With the deadline for Sarbanes-Oxley Act compliance only eight months away, many businesses admit to not being anywhere near ready. In fact, according to a recent survey, only one in 10 financial executives are currently in compliance.
Although not generally considered an optimistic bunch, financial executives say they're confident they'll be ready come July, even though they'll have to make significant changes to the way they do business.
Clearly, IBM, who conducted the survey, saw the writing on the wall months ago (as did a lot of other vendors), so it didn't really need the survey to prove that positioning itself to help customers deal with compliance issues was a smart strategic move.
Still, IBM is using the survey as a launching pad to repackage a number of its products, throw in a couple of completely new offerings and sell these tools to customers who are now in the midst of figuring out how to meet the deadline.

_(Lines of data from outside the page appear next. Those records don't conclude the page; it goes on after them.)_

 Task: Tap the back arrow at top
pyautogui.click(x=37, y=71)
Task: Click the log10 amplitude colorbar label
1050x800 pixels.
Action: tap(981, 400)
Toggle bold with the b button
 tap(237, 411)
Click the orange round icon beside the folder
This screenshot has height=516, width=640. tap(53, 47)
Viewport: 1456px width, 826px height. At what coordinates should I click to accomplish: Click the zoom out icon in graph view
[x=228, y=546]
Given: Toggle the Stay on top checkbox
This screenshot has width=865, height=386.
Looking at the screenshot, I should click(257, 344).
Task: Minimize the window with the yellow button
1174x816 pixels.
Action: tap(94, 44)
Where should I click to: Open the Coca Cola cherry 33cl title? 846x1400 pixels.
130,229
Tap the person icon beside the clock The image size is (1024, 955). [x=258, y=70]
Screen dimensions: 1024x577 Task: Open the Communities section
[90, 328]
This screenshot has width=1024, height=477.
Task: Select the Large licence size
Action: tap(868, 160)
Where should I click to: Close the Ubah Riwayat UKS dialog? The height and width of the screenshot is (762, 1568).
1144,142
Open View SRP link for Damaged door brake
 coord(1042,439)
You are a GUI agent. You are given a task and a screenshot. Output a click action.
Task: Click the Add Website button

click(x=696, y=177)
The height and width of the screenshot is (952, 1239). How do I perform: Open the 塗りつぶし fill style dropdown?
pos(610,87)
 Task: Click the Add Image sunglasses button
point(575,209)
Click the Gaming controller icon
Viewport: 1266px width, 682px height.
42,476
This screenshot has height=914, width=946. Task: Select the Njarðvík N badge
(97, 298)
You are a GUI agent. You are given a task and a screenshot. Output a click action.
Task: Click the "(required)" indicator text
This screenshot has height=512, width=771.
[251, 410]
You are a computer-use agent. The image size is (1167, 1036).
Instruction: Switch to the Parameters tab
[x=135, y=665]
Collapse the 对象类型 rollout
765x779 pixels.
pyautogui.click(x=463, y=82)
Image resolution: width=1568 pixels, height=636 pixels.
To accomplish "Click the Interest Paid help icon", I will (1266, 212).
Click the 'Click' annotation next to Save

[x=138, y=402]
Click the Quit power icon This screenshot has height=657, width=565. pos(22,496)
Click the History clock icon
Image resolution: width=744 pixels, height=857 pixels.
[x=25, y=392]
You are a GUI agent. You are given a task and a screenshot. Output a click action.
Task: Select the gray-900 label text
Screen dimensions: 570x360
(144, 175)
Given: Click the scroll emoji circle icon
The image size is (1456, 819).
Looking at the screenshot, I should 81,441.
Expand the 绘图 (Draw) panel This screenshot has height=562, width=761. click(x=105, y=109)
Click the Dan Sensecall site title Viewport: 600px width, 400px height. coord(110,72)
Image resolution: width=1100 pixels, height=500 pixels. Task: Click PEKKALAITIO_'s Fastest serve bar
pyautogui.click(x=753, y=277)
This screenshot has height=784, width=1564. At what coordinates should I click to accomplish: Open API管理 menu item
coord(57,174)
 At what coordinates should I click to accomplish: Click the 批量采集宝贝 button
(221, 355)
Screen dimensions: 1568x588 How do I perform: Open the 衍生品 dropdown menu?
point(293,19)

According to Steve McLaurin, a partner and certified information systems auditor with IBM's business consulting services unit, IBM is pooling its resources -- hardware, software and services-- to help businesses meet pending deadlines not only for Sarbanes-Oxley but also for the USA Patriot Act and several Securities and Exchange Commission regulations.
McLaurin cited a number of services and products that will make up its compliance portfolio, including an anti-money-laundering service and an e-mail archive and records-management service. He also mentioned DB2 Content Manager for Data Retention Compliance, Lotus Workplace for Business Controls and Reporting and Tivoli Storage Manager for Data Retention. Big Blue also has a write-once, read-many (WORM) media technology for the 3592 tape drive and a new serial ATA disk storage system.
IBM's initiative also involves teaming with a series of business partners to help build an ecosystem. Some of the key companies IBM is working with are iLumin, IXOS, KVS, Northrop Grumman, NuGenesis, SearchSpace, Siemens, and VeriSign.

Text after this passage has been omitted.